Saturday, 15 April 2017

Services in EU single market strategy

In the blog entry Evidence-based European market reforms?, we saw that the condensed single market communication could be used in parallel with the staff working document underpinning the reforms:
Upgrading the Single Market: more opportunities for people and business; Brussels, 28.10.2015 COM(2015) 550 final (22 pages)

A Single Market Strategy for Europe - Analysis and Evidence; Brussels, 28.10.2015 SWD(2015) 202 final (108 pages)

(We found that cross-border VAT offered crushing prima facie evidence of failure from the viewpoint of a single market for SMEs, but we left a detailed discussion until later.)


Domestic keys

The many facets of overdeveloped obstacles for (domestic and) cross-border services and the underdeveloped EU-wide markets were discussed in section 2.3, in the strategy COM(2015) 550 on pages 7-10, but in much greater detail in the analysis paper SWD(2015) 202, on pages 13-39.

Restrictions in the retail sector (section 2.4), page 10 in the communication and pages 39-50 in the supporting working paper, raise similar thoughts:   

EU “red tape” is not the only villain. In many cases the improvement of markets for services - to the benefit of consumers and businesses - requires reforms primarily in the EU member states.

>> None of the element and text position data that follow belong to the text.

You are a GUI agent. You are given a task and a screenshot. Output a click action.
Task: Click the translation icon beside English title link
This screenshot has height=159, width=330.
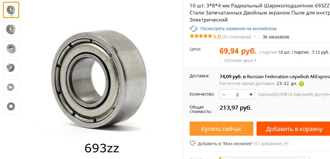tap(194, 29)
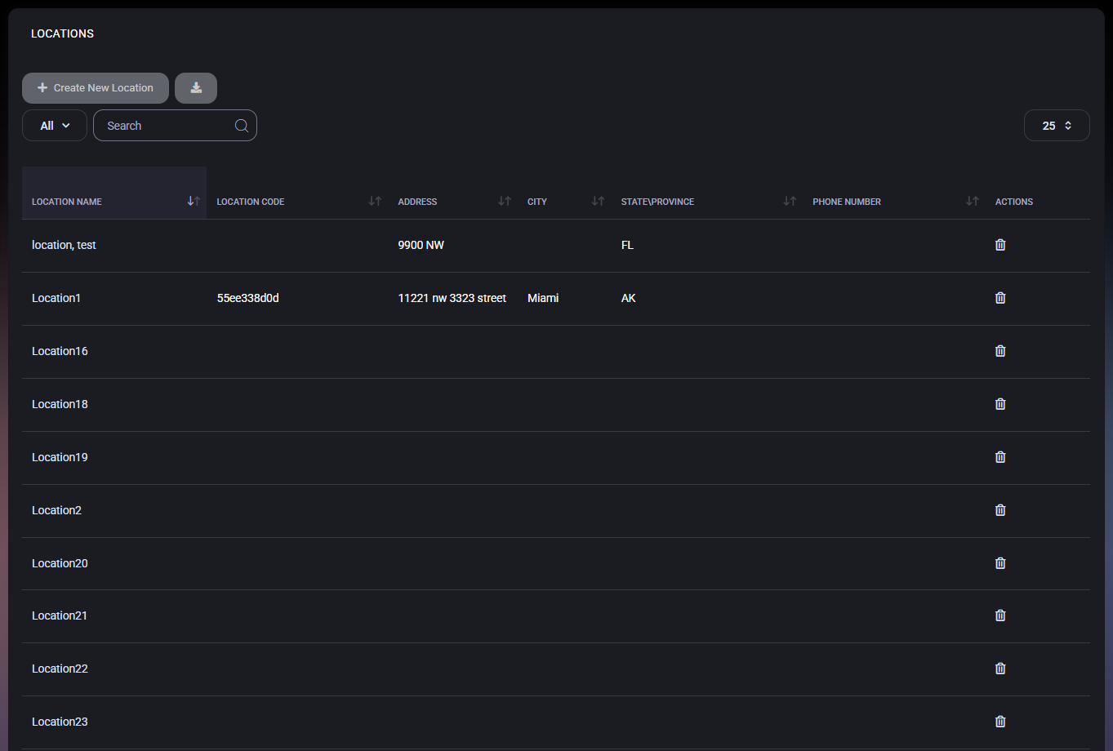Viewport: 1113px width, 751px height.
Task: Click Create New Location button
Action: [x=96, y=88]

The most concrete Commission proposal was a legislative act to create a services passport to demonstrate professional qualifications. Despite enforcement powers regarding clear breaches, increasingly the Commission seems to assume the role of a guiding mentor and motivational coach, hoping to sway local, regional or state authorities.


Discrimination

The discussion about discrimination (section 2.5), pages 10-12 of the communication and pages 51-54 of the evidence paper, turns to annoying geo-blocking and lame excuses, but with burdensome and fragmented VAT and copyright, how much single market can we realistically expect from SMEs (or anyone under contractual freedom)?

Since the Commission refers to Article 20(2) of the Services Directive 2006/123, let us at least take a look at the excuses provided by the non-discrimination provision:

Article 20
Non-discrimination

1. Member States shall ensure that the recipient is not made subject to discriminatory requirements based on his nationality or place of residence.

2. Member States shall ensure that the general conditions of access to a service, which are made available to the public at large by the provider, do not contain discriminatory provisions relating to the nationality or place of residence of the recipient, but without precluding the possibility of providing for differences in the conditions of access where those differences are directly justified by objective criteria.

“Directly justified by objective criteria” is one more question to remember, when we deal with the concrete actions and proposals of the Commission, based on the 2015 strategy for the single market.